The second task in the summer project is to discuss the photosynthesis effect. We only considered the effect of direct sunlight. Our goal is to find the relationship between sunlit area ratio and height. The canopy model we used is still the triangular mesh model we have mentioned above.

In this part we focus on all vertices and introduce randomness into our algorithm. The basic principle for the algorithm is very simple: first we group all triangles’ vertices according to their heights. Second step is randomly choosing some points in one layer (that is, one group) to check if those points are shaded by higher level points or not.
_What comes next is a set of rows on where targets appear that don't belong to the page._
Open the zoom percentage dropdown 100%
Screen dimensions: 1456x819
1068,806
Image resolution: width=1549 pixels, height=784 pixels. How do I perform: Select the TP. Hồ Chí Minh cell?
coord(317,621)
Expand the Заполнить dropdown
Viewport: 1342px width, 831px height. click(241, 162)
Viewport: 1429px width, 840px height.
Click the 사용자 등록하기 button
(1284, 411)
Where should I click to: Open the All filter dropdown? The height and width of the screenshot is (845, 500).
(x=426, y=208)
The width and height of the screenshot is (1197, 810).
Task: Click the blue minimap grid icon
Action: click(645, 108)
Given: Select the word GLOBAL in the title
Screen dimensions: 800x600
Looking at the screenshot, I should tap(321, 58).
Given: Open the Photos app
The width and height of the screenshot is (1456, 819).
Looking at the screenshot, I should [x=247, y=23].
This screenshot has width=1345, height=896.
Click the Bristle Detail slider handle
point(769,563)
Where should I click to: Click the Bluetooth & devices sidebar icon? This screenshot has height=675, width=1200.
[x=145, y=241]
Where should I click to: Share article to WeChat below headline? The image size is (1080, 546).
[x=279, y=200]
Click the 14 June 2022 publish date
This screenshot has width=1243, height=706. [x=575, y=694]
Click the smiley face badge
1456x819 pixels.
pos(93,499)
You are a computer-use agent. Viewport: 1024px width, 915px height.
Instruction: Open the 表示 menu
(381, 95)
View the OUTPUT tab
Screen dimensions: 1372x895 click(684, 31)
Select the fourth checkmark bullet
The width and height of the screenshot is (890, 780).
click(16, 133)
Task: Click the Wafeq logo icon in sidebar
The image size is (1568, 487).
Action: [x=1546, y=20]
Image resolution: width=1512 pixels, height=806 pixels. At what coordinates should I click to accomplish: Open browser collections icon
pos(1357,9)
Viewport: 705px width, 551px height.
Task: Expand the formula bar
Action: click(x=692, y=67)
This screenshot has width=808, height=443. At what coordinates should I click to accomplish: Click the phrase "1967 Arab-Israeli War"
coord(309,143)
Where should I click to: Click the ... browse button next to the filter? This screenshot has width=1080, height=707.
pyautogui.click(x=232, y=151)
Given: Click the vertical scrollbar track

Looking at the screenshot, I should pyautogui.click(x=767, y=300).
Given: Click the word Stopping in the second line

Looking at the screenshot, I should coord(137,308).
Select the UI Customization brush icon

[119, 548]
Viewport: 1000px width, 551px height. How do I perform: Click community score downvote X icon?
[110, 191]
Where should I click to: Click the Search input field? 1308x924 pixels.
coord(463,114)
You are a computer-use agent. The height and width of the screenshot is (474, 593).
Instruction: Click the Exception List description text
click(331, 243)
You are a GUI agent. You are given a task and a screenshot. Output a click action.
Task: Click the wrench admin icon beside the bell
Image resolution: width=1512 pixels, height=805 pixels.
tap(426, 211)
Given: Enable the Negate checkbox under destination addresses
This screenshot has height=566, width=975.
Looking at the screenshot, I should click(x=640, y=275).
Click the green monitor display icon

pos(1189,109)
For example, if there are 1000 points in that group in total and we choose 200 of them. After calculation there are 100 points being shaded, then we assume there are 500 points being shaded in the original group. Using this simple sampling method, we can improve the efficiency of our algorithm by a lot.

Following are the results for direct sunlit ratios. In figure 3, x-axis is the height and y-axis is the ratio of shaded area. We tried several sunlight angles and got different results.

Figures 3 and 4 show the results. In figure 3, the azimuth angles for 3 pictures are 30, 60 and 90 degrees. Black lines are elevation=30 results, blue lines are for elevation=60 and red lines are for elevation=90. In figure 4, elevation angles for 3 pictures are 30, 60 and 90 degrees. Magneta lines are azimuth=0 results while black lines are azimuth=30 results, blue lines are for azimuth=60 and red lines are for azimuth =90.